+++ Information
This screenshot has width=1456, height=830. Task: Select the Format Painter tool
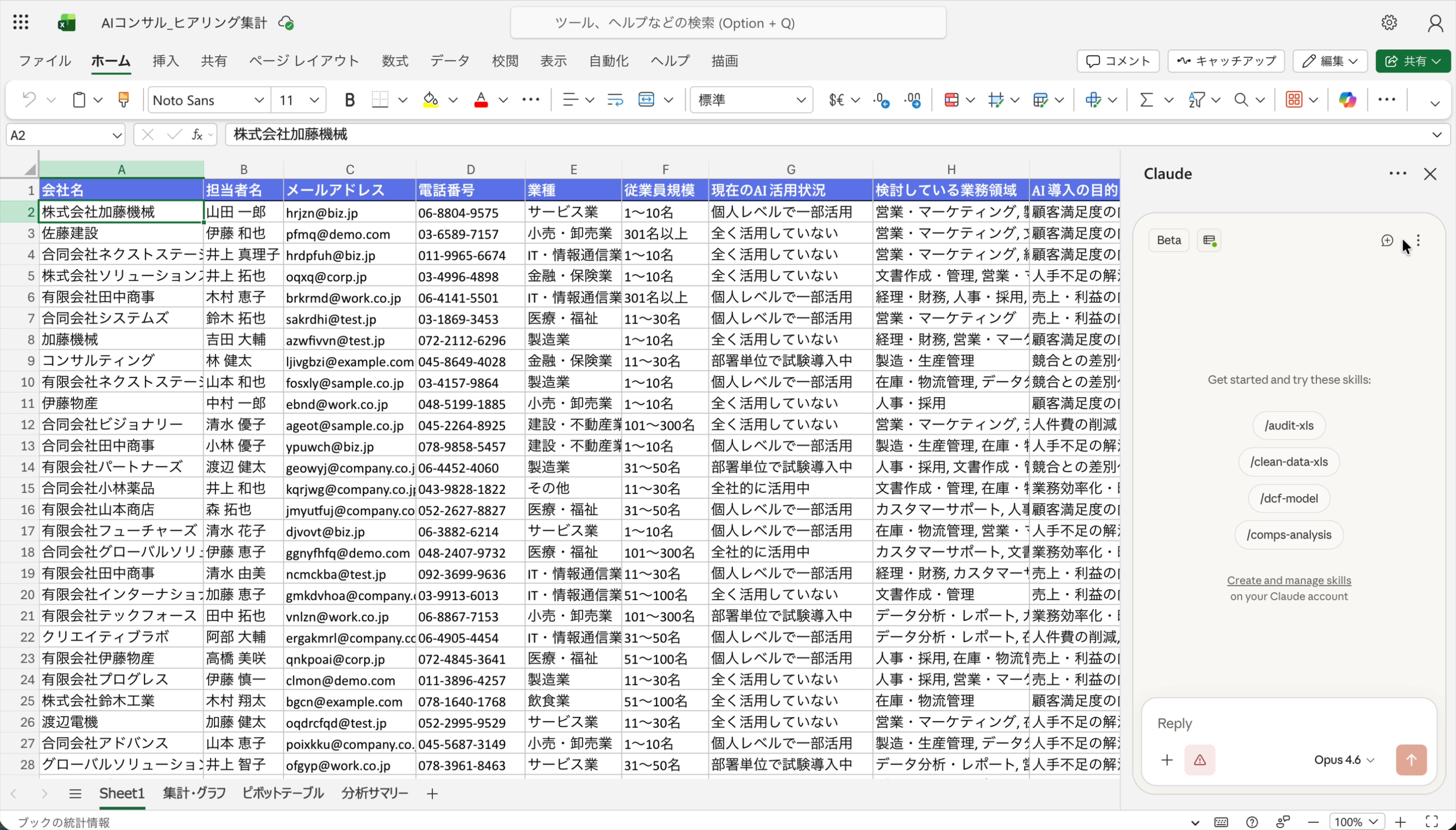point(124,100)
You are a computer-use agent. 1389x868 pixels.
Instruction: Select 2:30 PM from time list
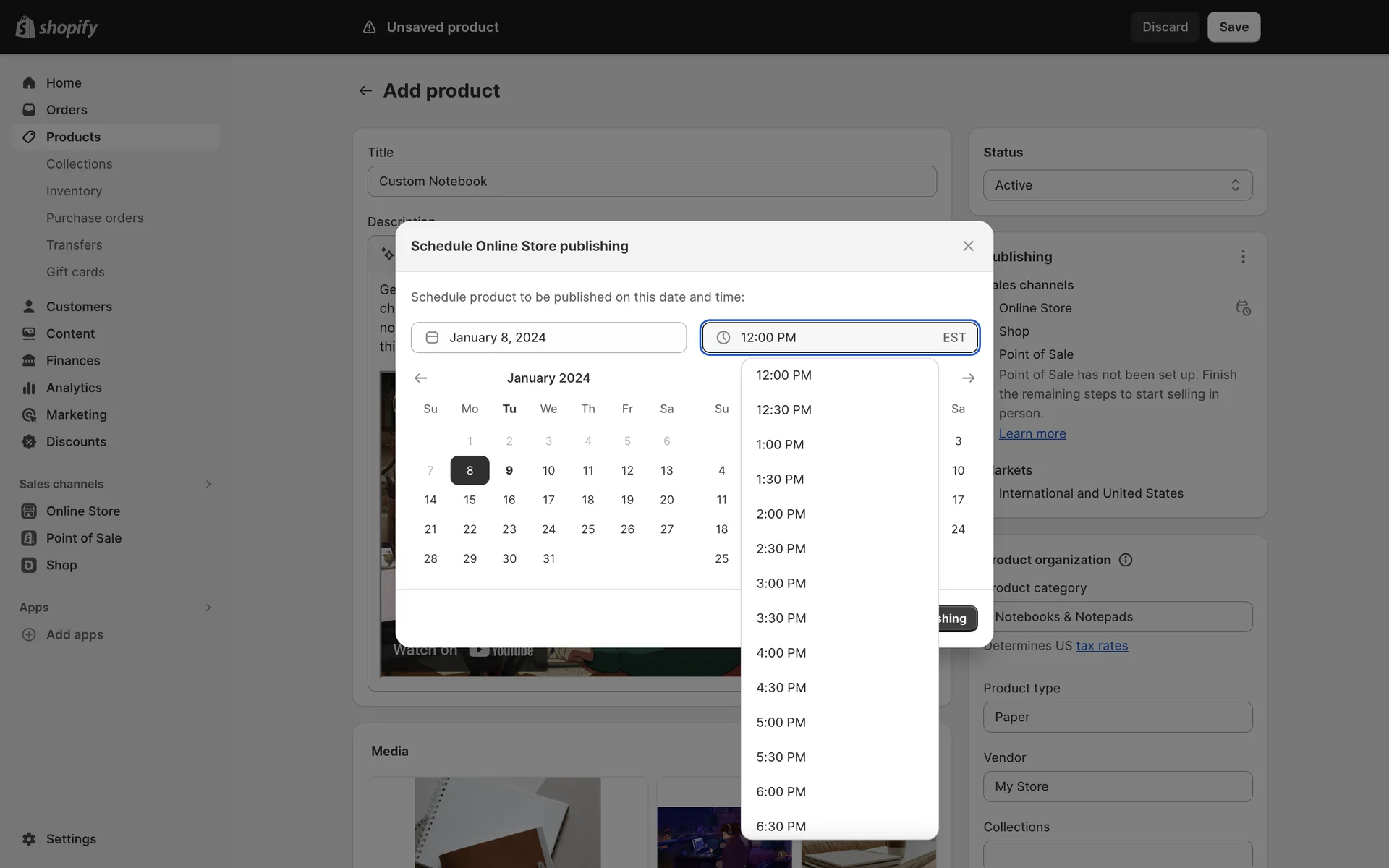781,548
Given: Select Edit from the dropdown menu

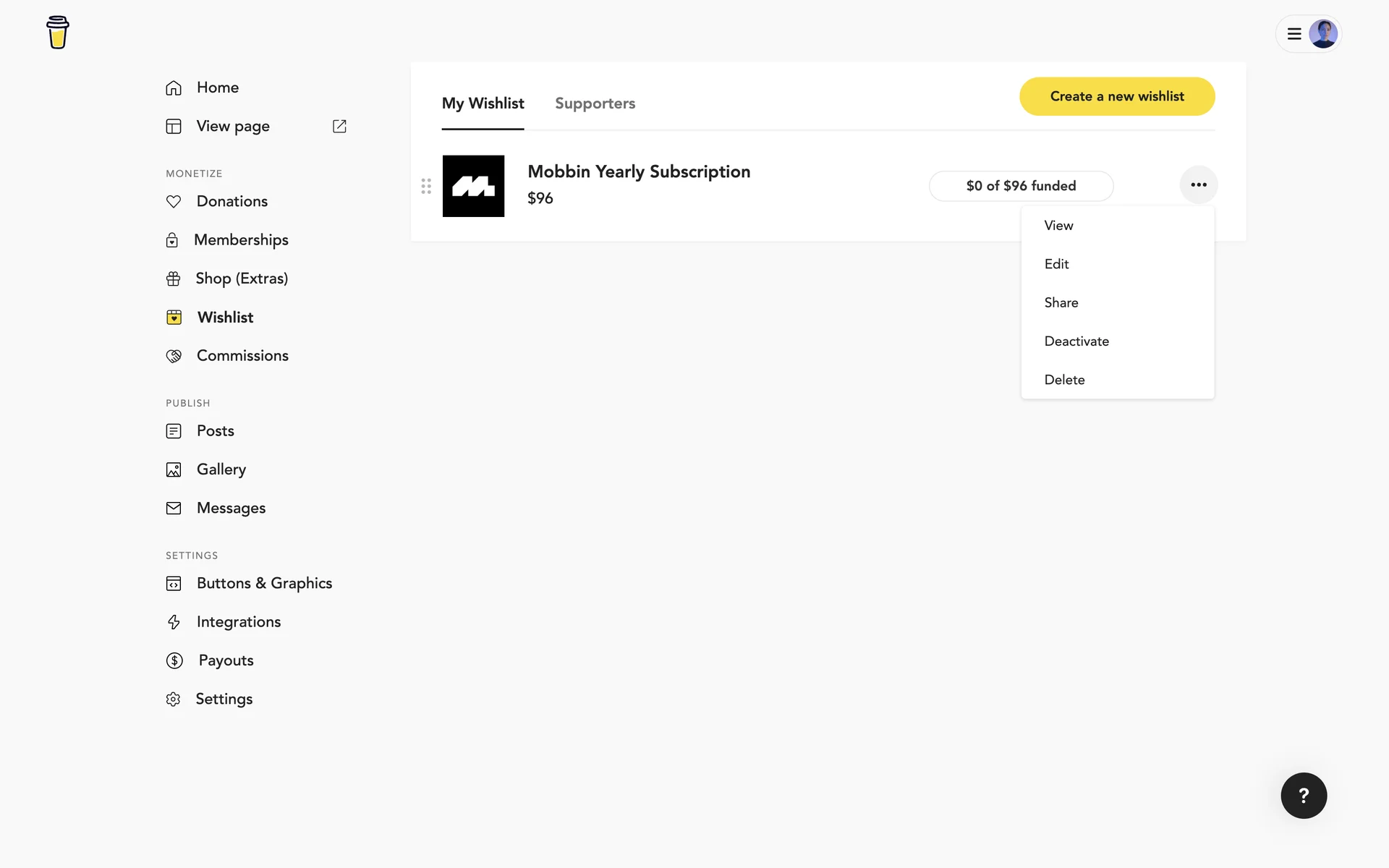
++++++
+++ Information
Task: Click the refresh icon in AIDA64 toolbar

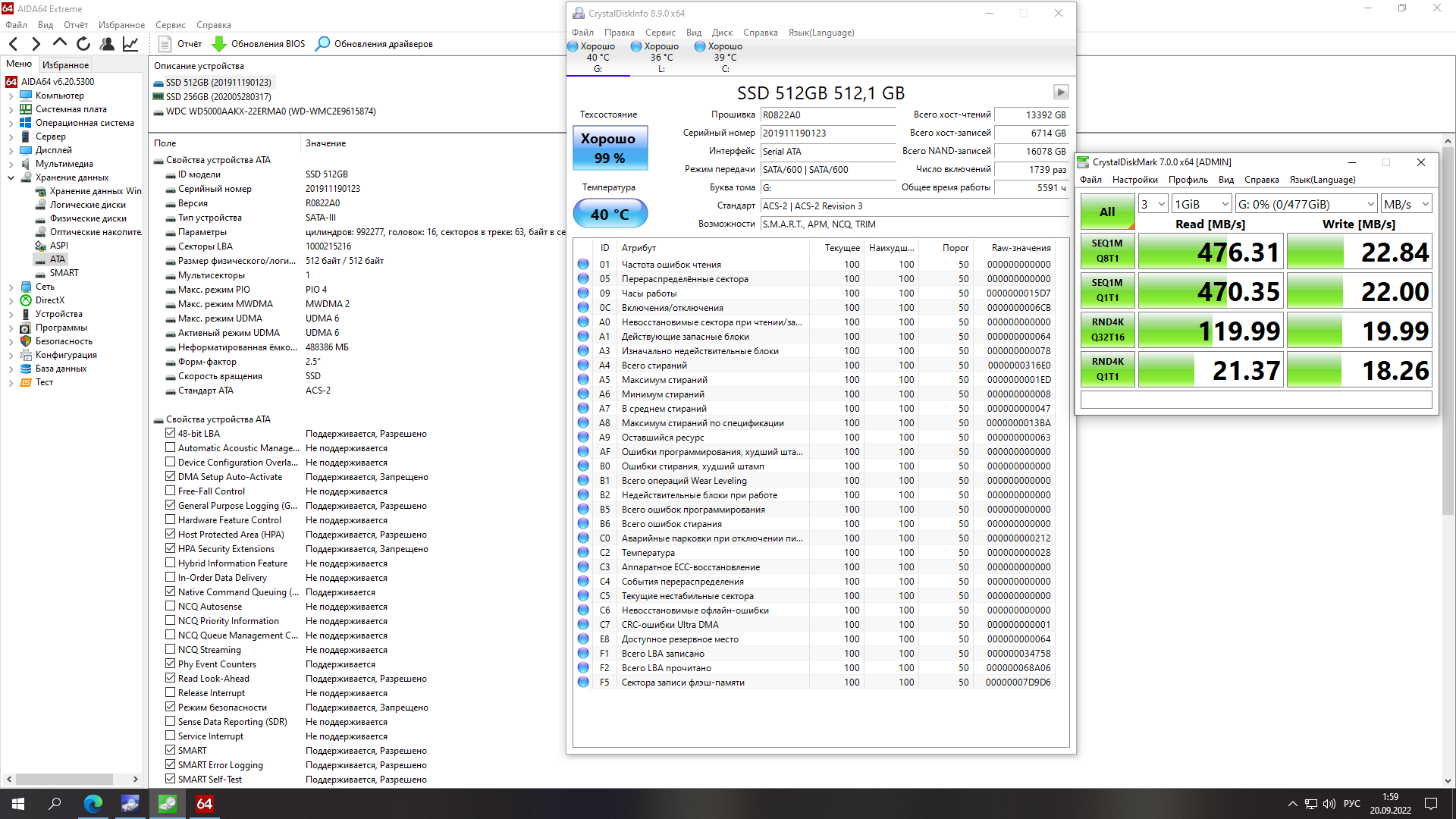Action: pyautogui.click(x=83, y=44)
++++++
Directions: What you return must match the lines above from the one with "This screenshot has" through the one with "Given: Select Edit from the dropdown menu" exactly, with both ends included and the pictures excluded.

Reply:
This screenshot has width=1456, height=830. Task: Select the Format Painter tool
point(124,100)
You are a computer-use agent. 1389x868 pixels.
Instruction: Select 2:30 PM from time list
781,548
Given: Select Edit from the dropdown menu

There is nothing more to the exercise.